Each week IPA Deputy Director of Public Policy Howie Beigelman takes a look at the weekly parsha and discusses it in a way you may never have seen. Any hashkafic, halachic or political opinions are personal and do not reflect the official psak or policy of the OU.

This week we have a return of P&P Shorts:

Pekudei/Shekalim 5771: Wishful Space

“Liberty two-four is changing call signs. Liberty two-four is now Air Force One.” — Pilot (Air Force One, 1997)

Much of the movie was made up. We really don’t know all the secrets of Air Force One. But at least that they got right. It could be a state-of-the-art 747 with electronic countermeasures, antimissile systems and secure videoconferencing from which the country could be run indefinitely. Or it could be a single engine, World War Two era relic of a crop duster. If the president is in it, its called Air Force One. And if not, it’s just a plane.

That’s the lesson of the mishkan/tabernacle. Betzalel and Ohliab oversaw platoons of artists, artisans, craftsmen and skilled workers. Together they wove thread into luxurious curtains, tamed gold and copper into an ark and alters, and turned raw materials into a compound of beauty.

But there was one thing they could not do. They could not make it a sanctuary. They could design, Moses could bless, but G-d alone could sanctify.

The Boss of Me?

We are told again & again that the building of the Tabernacle was “as G-d commanded Moses.”

Yet Moses didn’t actually build it.

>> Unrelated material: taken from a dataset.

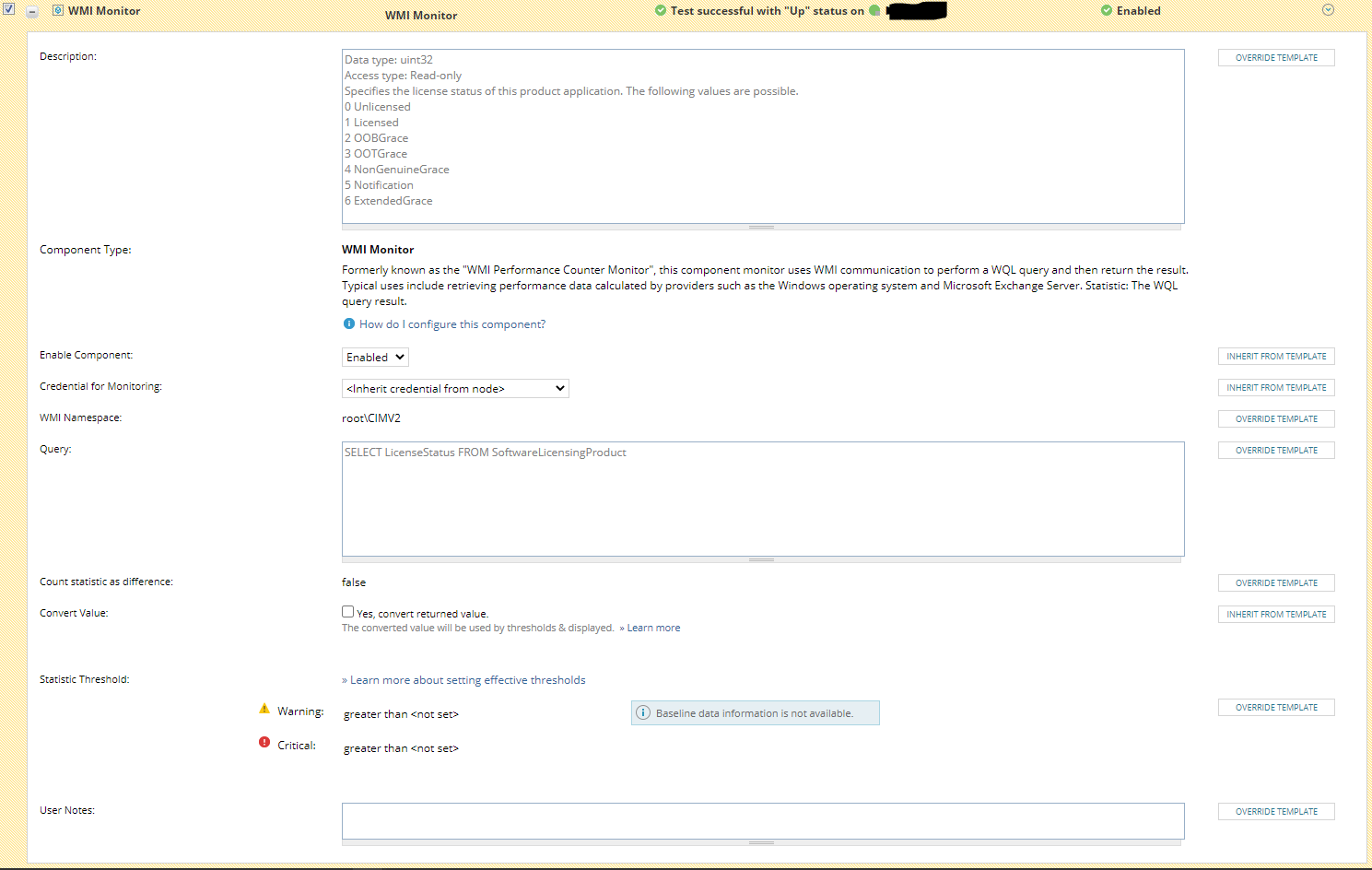Open the Enable Component dropdown
Image resolution: width=1372 pixels, height=870 pixels.
coord(374,357)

Others did.

And they never questioned Moses. (Betzalel asked for clarification and argued when he thought Moses misunderstood but he never questioned the basic commands.)

Such was the trust the Jewish people placed in Moses. Such trust was well placed. We all ought think who we are trusting that much, if anyone?


Everyone gave a half shekel to the mishkan and then to its upkeep. Everyone. Rich. Poor. Middle Class. No one gave more. No one gave less.

There’s a lot of talk today about whether everyone should pay taxes. Some now get a refund on their EITC and not only don’t pay taxes but are paid by the taxpayer.

But the lesson of the Tabernacle is that everyone must have a part. What you pay for, even just one a year, says much about who you are.

Words to consider, ideas to ponder – politics & the parsha.